News in Brief: Maud Lewis Artwork Sales Soar at Auction, Feminist Residency Forced to Evacuate Island, New Hires at the Belkin and Gallery TPW

This week, a Maud Lewis thrift-store painting sold for $45,000, and artists at a feminist residency were forced to evacuate a flooded island.
Maud Lewis, <em>Three Black Cats</em>, ca. 1969–70. Courtesy Consignor Fine Art. Maud Lewis, Three Black Cats, ca. 1969–70. Courtesy Consignor Fine Art.

Our editors’ weekly roundup of Canadian art news.

A story to delight Canadian thrifters: a painting by famed folk artist Maud Lewis that was found in a thrift store bin in New Hamburg, Ontario, sold this week at auction for $45,000—almost three times its estimate.
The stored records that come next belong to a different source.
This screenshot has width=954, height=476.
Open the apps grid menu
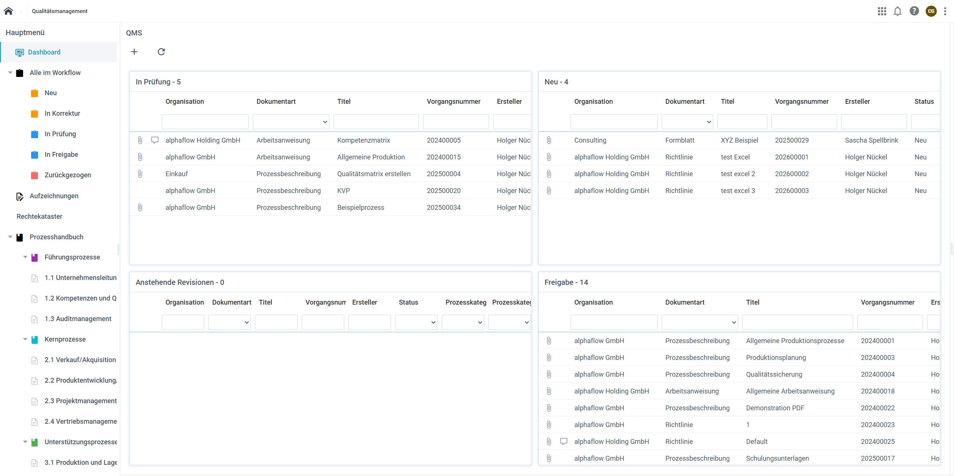(x=882, y=11)
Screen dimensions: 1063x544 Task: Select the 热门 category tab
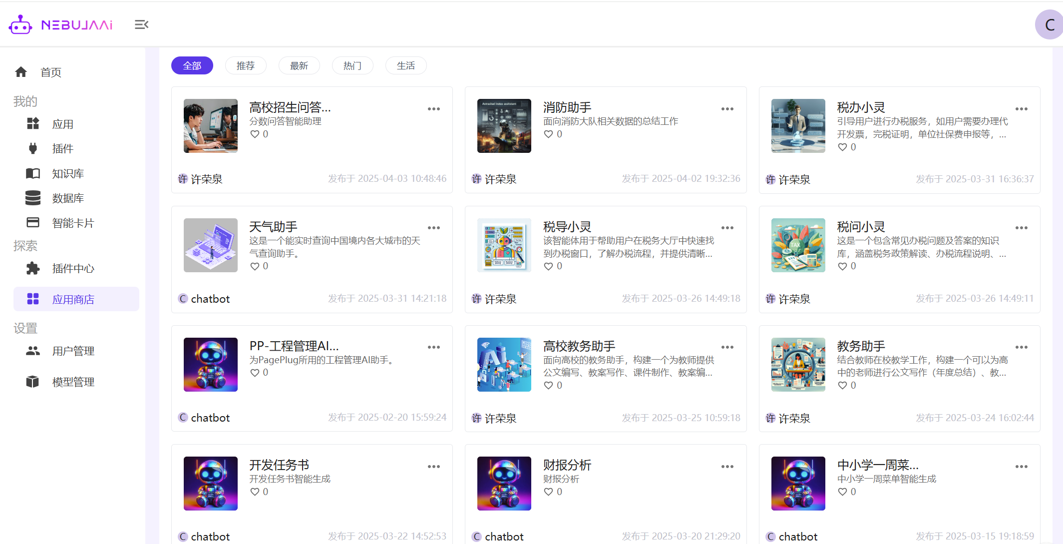[x=352, y=65]
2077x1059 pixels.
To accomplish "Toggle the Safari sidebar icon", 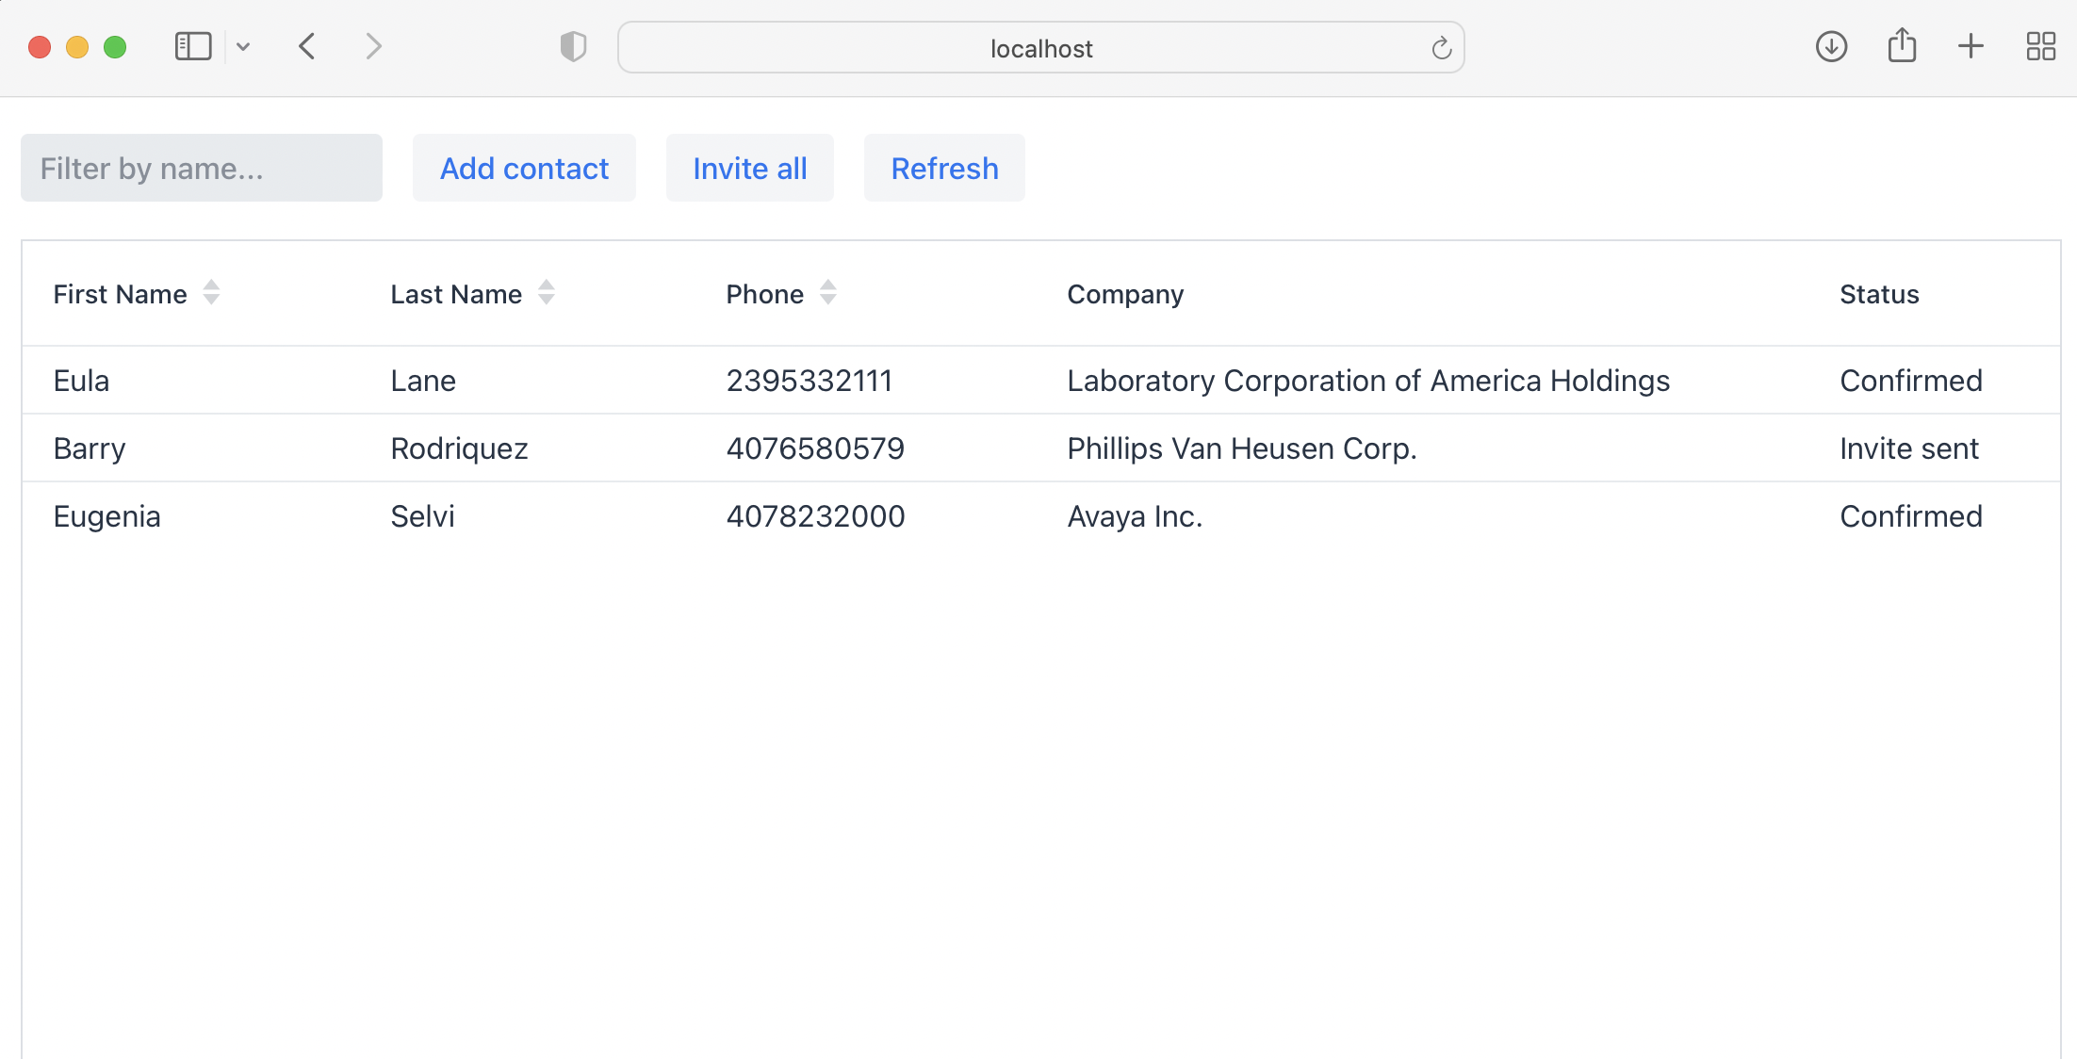I will (193, 46).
The Waterloo Region Record reports that proceeds from the sale of Portrait of Eddie Barnes and Ed Murphy, Lobster Fisherman, Bay View, Nova Scotia will go toward funding the Mennonite Central Committee Ontario’s relief work projects in countries such as Nigeria and South Sudan. Lewis, from Digby, Nova Scotia, lived with rheumatoid arthritis and in poverty for much of her life, selling her brightly coloured paintings for just $2 or $3 a piece. She died in 1970 aged 67, and is now the subject of a Hollywood film, Maudie, starring Sally Hawkins and Ethan Hawke.

In other Maud Lewis news, the painting Three Black Cats sold for five times its auction estimate at Consignor Canadian Fine Art’s Spring Live Auction of Important Canadian Art on Thursday evening at the Gardiner Museum in Toronto. “Maud Lewis always had a cult following for her distinctive art, but when celebrity pop culture aligns to contribute to an artist’s narrative, it provides an instant appreciation for their works of art,” Rob Cowley, president of Consignor, said in a press release. Two other Lewis works included in the auction sold for lower prices than were expected.
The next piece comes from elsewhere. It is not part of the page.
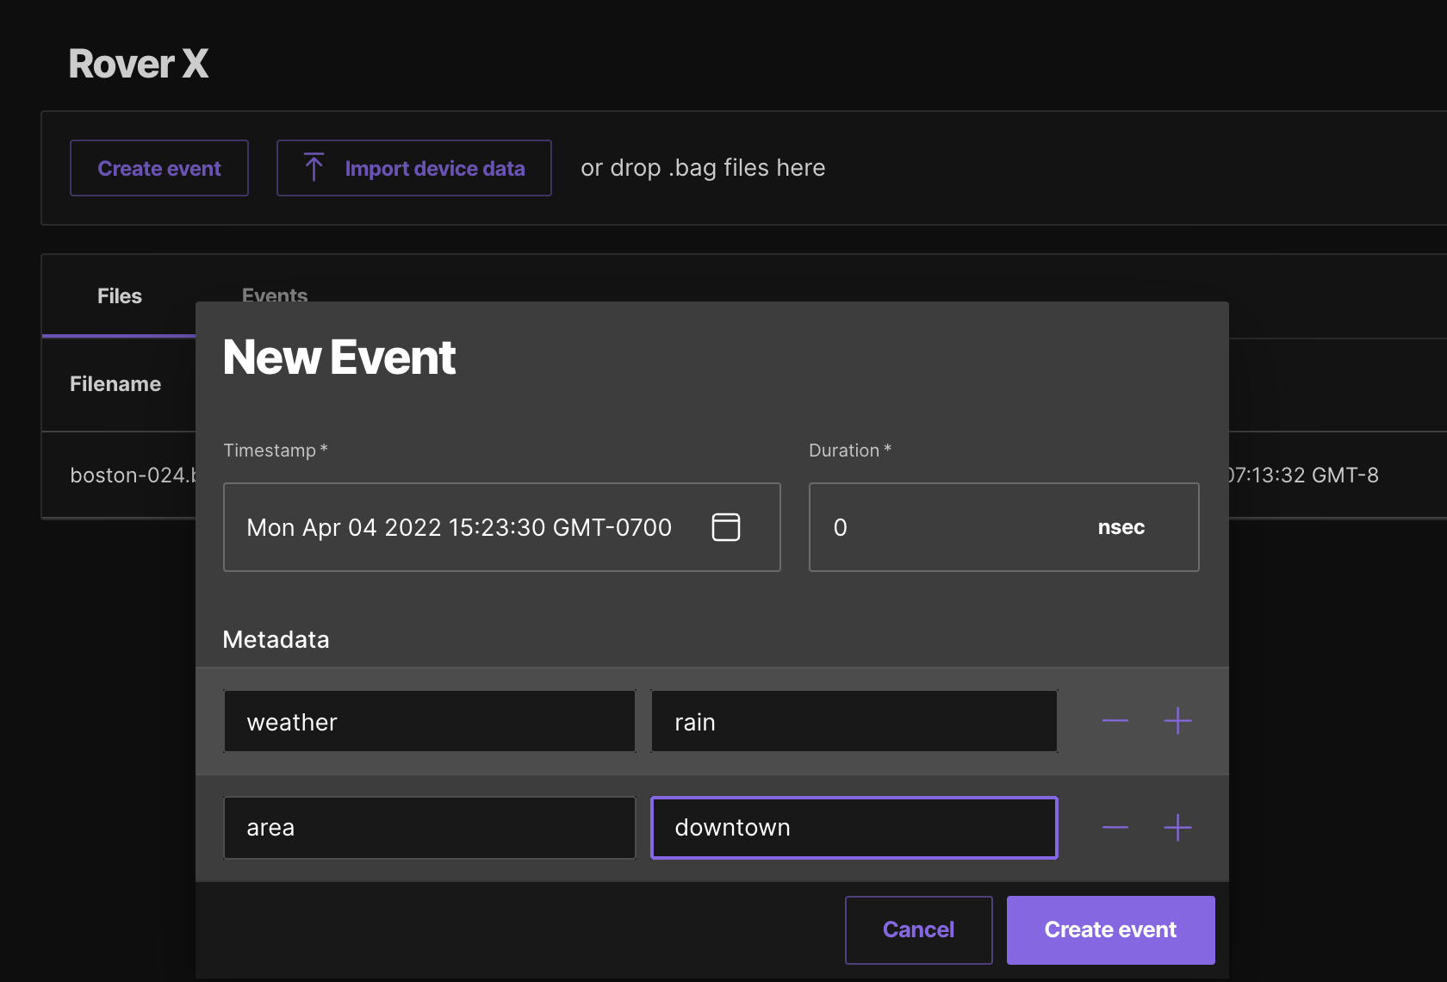This screenshot has width=1447, height=982.
Task: Edit the weather metadata key
Action: tap(429, 721)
Twenty-two artists taking part in the two-week-long Feminist Art Conference residency at Artscape Gibraltar Point on Toronto Island had their stays cut short after the City of Toronto closed all operations on the island last week due to severe flooding. Metro reports that participants were safely evacuated via a rented party boat and relocated to the studio spaces at the Daniels Spectrum arts and cultural centre in Regent Park, where programming is continuing.

Toronto non-profit space Gallery TPW has hired a new executive director, Brian Sholis. Sholis comes to Toronto from Ohio, where he was previously curator of photography at the Cincinnati Art Museum. Before his time in Ohio, he was based in New York and worked as an editor at Aperture Foundation and Artforum. Sholis takes the reigns from retiring founding director Gary Hall, who led Gallery TPW for nearly 40 years.

The Morris and Helen Belkin Art Gallery at the University of British Columbia announced this week in a press release that Barbara Cole is the gallery’s new curator of outdoor art. Cole is an active member of the Vancouver art community, and has been involved in public-art initiatives in many capacities: as an artist herself, as founder and principal of Cole Projects, and as a curator, educator and curatorial consultant. Cole replaces Keith Wallace, who has held the position at the Belkin since 2015, and organized upcoming projects by Esther Shalev-Gerz and Geoffrey Farmer.